• Instructions to follow: Leave out every picture, and return exactly the lines from the line containing "The width and" through the end of the records below, both inclusive.

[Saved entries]
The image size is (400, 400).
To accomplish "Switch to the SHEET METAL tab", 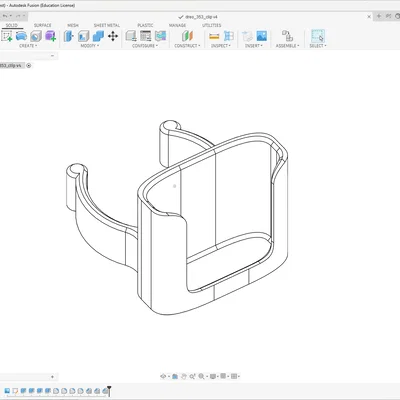I will 107,25.
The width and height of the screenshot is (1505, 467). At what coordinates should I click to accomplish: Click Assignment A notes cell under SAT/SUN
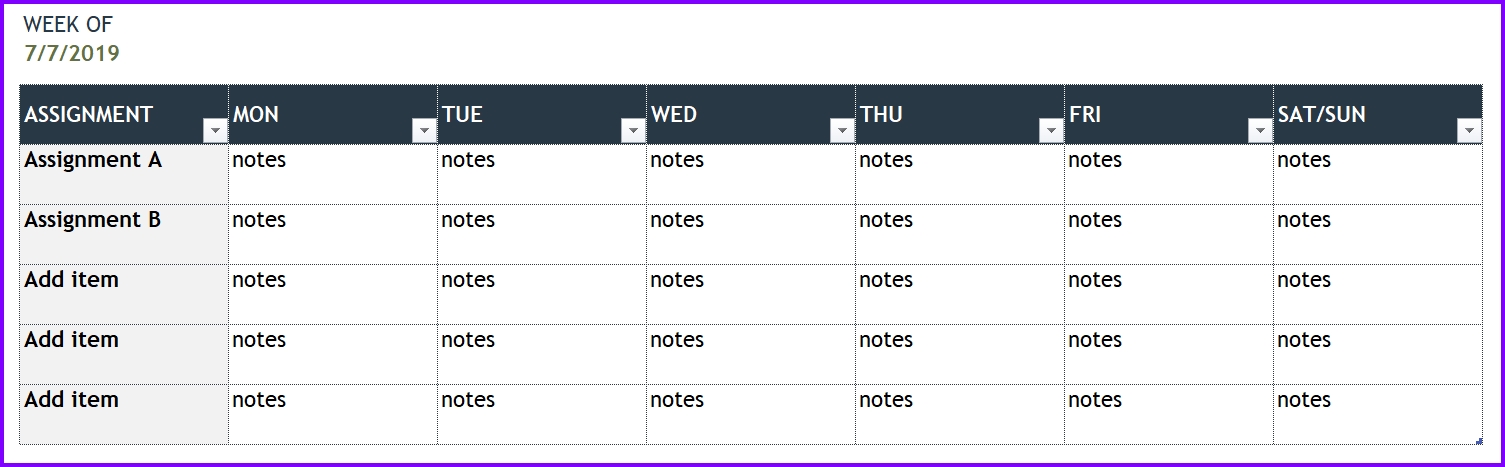coord(1378,175)
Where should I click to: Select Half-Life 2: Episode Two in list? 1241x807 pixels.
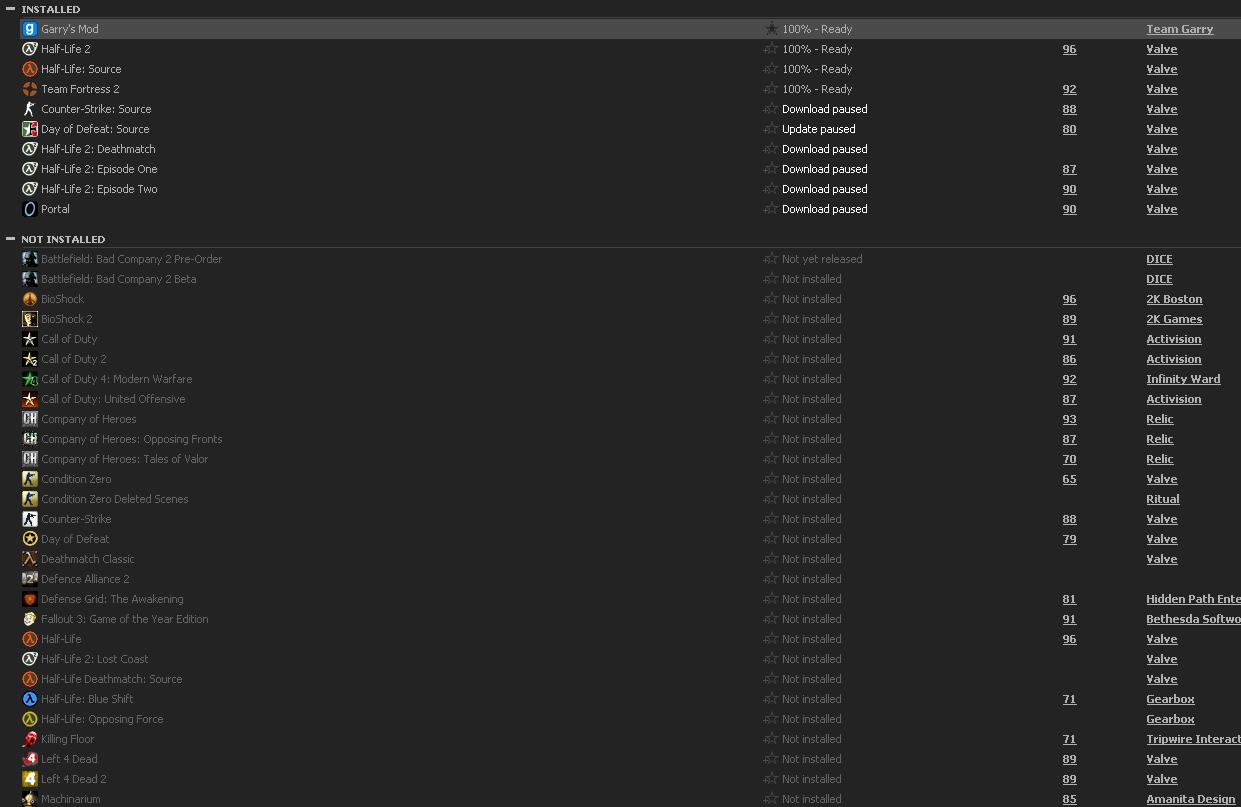[x=99, y=189]
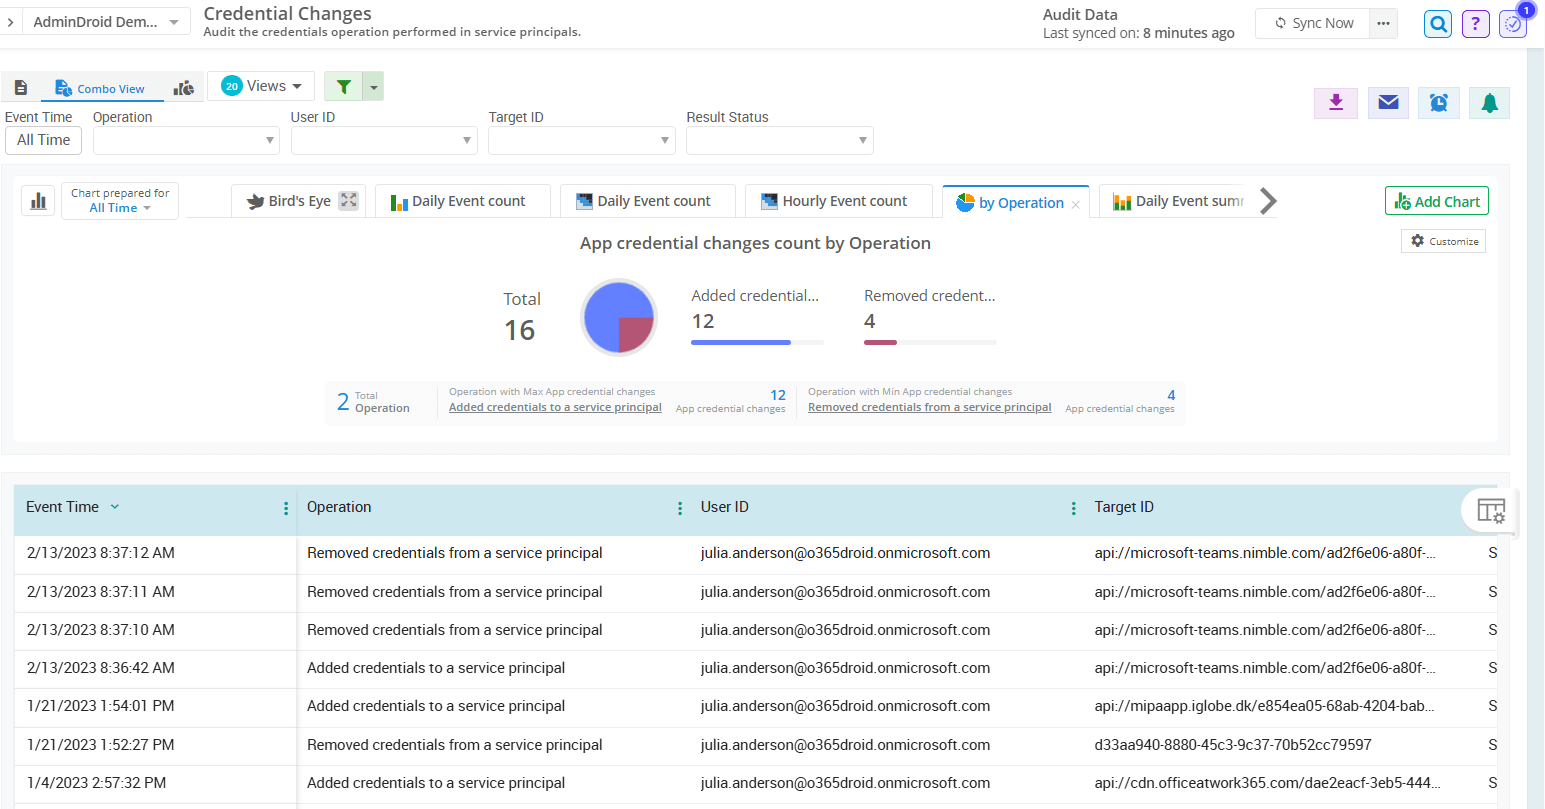Click the Add Chart button
Viewport: 1545px width, 809px height.
click(x=1436, y=200)
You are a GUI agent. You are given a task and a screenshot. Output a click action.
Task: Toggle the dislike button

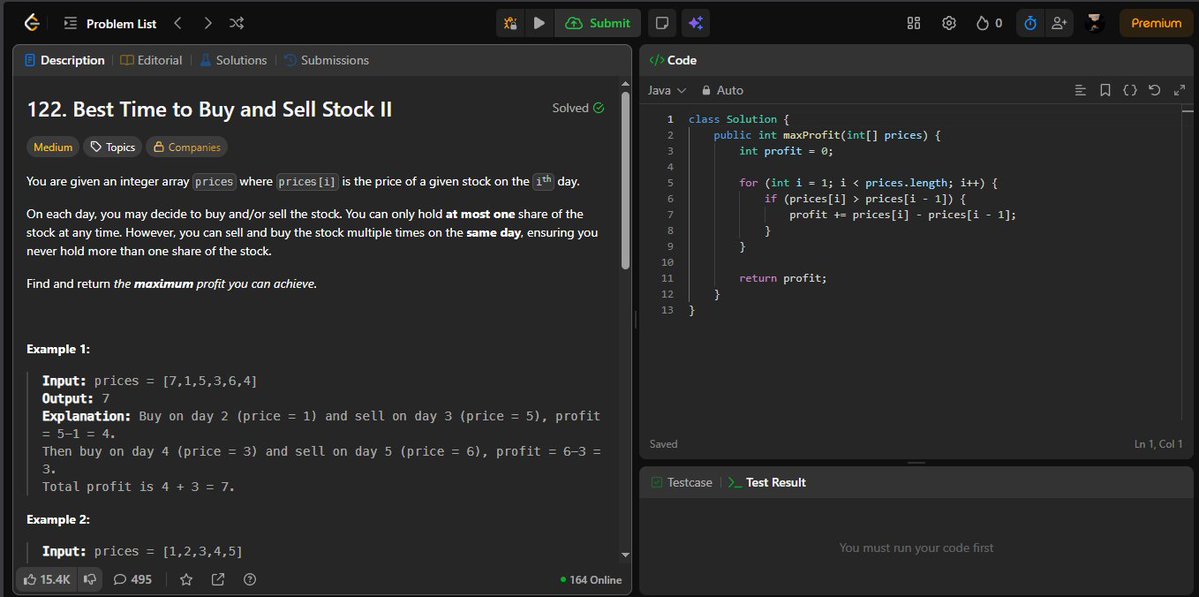click(89, 578)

• Task answer:
The width and height of the screenshot is (1505, 467). At what coordinates should I click to accomplish: Click Assignment A notes cell under SAT/SUN
coord(1378,175)
Where should I click to: Select Half-Life 2: Episode Two in list? 1241x807 pixels.
[x=99, y=189]
Click the Add Chart button
Viewport: 1545px width, 809px height.
click(x=1436, y=200)
You are a GUI agent. You are given a task and a screenshot. Output a click action.
Task: Toggle the dislike button

click(89, 578)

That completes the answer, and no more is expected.